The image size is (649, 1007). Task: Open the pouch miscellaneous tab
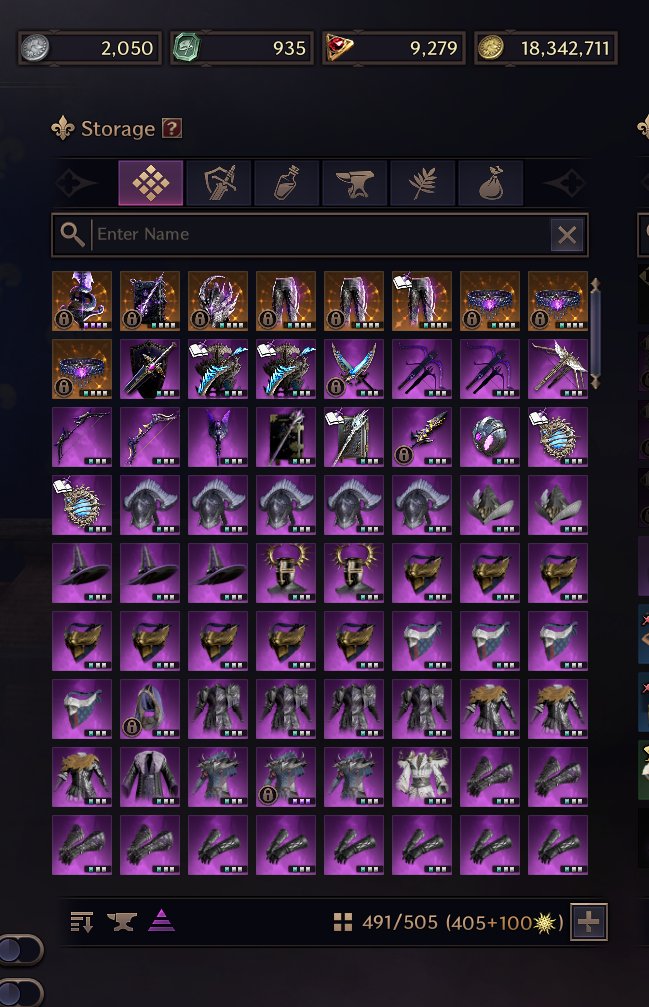[491, 183]
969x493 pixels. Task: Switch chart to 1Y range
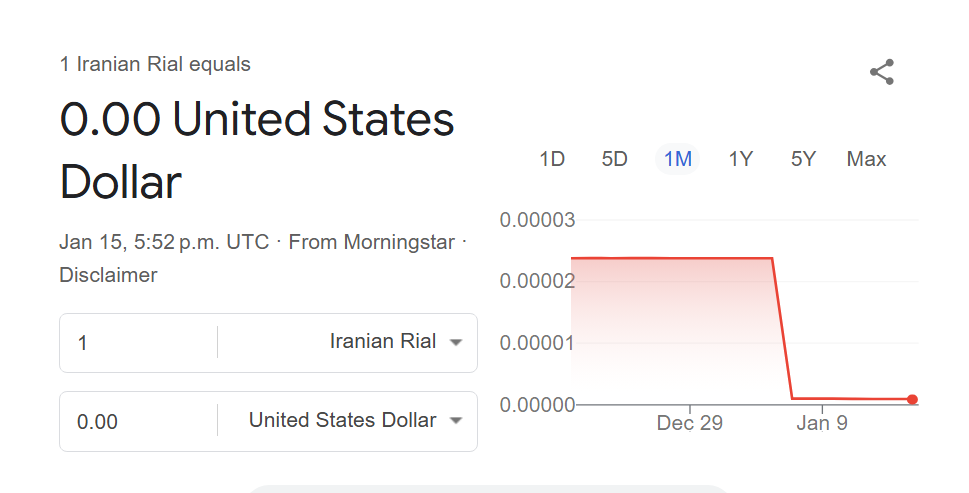740,159
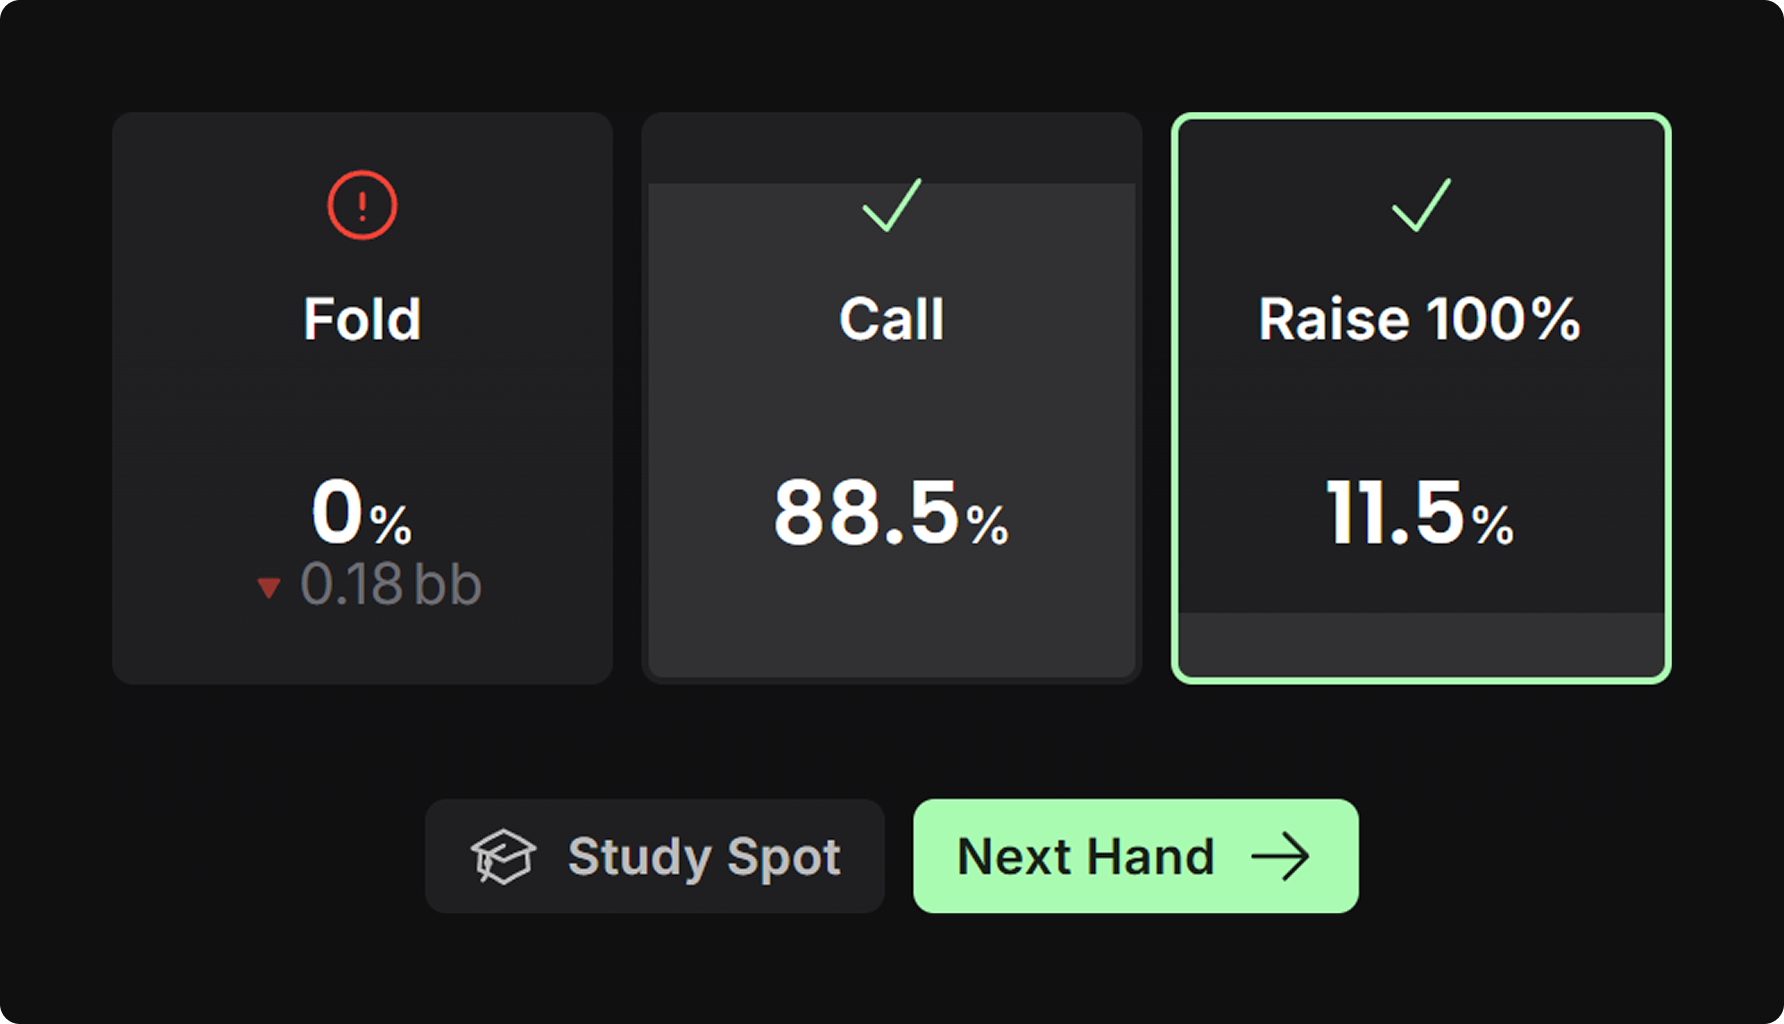1784x1024 pixels.
Task: Open the Study Spot button
Action: pyautogui.click(x=655, y=856)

EXERCISE DESCRIPTION :: From the first line to the last, reproduce the listing above exactly, leaving the pictures out.

ANSWER SECTION ::
The image size is (649, 1007). Task: Open the pouch miscellaneous tab
[491, 183]
969x493 pixels. Task: Switch chart to 1Y range
740,159
1784x1024 pixels.
Task: Open the Study Spot button
Action: pyautogui.click(x=655, y=856)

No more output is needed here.